== DESCRIPTION OF THE TASK ==
Write the data out again so that it matches word for word.

DATA SUPPLIED START

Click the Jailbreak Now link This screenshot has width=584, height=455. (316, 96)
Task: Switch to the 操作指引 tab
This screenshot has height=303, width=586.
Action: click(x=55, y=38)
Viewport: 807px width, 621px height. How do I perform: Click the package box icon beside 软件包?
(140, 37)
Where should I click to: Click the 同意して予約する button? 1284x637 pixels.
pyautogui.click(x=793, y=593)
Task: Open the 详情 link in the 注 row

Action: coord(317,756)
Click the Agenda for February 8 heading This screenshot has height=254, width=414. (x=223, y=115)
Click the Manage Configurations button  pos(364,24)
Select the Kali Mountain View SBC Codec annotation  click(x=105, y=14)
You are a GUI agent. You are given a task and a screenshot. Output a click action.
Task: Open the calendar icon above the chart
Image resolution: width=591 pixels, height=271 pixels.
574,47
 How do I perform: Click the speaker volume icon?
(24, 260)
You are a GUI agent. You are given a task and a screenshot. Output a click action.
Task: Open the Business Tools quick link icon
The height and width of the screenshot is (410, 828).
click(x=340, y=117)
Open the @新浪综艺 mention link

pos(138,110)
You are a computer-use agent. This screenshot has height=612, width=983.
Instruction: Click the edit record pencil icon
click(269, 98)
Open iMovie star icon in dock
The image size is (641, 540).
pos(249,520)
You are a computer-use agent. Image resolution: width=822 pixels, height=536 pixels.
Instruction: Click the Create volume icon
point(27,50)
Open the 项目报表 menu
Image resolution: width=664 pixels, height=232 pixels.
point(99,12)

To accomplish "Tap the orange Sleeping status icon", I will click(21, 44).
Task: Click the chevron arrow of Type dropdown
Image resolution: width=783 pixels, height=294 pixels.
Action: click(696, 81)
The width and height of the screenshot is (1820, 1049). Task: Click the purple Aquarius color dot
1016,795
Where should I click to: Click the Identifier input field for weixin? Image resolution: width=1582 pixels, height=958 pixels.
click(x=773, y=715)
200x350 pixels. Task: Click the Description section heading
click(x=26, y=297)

DATA SUPPLIED END

== ANSWER TO THE EXERCISE ==
Click the Jailbreak Now link This screenshot has width=584, height=455. (316, 96)
Task: Switch to the 操作指引 tab
This screenshot has height=303, width=586.
Action: click(x=55, y=38)
Viewport: 807px width, 621px height. How do I perform: Click the package box icon beside 软件包?
(140, 37)
Where should I click to: Click the 同意して予約する button? 1284x637 pixels.
pyautogui.click(x=793, y=593)
Task: Open the 详情 link in the 注 row

Action: coord(317,756)
Click the Agenda for February 8 heading This screenshot has height=254, width=414. (x=223, y=115)
Click the Manage Configurations button  pos(364,24)
Select the Kali Mountain View SBC Codec annotation  click(x=105, y=14)
You are a GUI agent. You are given a task and a screenshot. Output a click action.
Task: Open the calendar icon above the chart
Image resolution: width=591 pixels, height=271 pixels.
574,47
 How do I perform: Click the speaker volume icon?
(24, 260)
You are a GUI agent. You are given a task and a screenshot. Output a click action.
Task: Open the Business Tools quick link icon
The height and width of the screenshot is (410, 828).
click(x=340, y=117)
Open the @新浪综艺 mention link

pos(138,110)
You are a computer-use agent. This screenshot has height=612, width=983.
Instruction: Click the edit record pencil icon
click(269, 98)
Open iMovie star icon in dock
The image size is (641, 540).
pos(249,520)
You are a computer-use agent. Image resolution: width=822 pixels, height=536 pixels.
Instruction: Click the Create volume icon
point(27,50)
Open the 项目报表 menu
Image resolution: width=664 pixels, height=232 pixels.
point(99,12)

To accomplish "Tap the orange Sleeping status icon", I will click(21, 44).
Task: Click the chevron arrow of Type dropdown
Image resolution: width=783 pixels, height=294 pixels.
Action: click(696, 81)
The width and height of the screenshot is (1820, 1049). Task: Click the purple Aquarius color dot
1016,795
Where should I click to: Click the Identifier input field for weixin? Image resolution: width=1582 pixels, height=958 pixels.
click(x=773, y=715)
200x350 pixels. Task: Click the Description section heading
click(x=26, y=297)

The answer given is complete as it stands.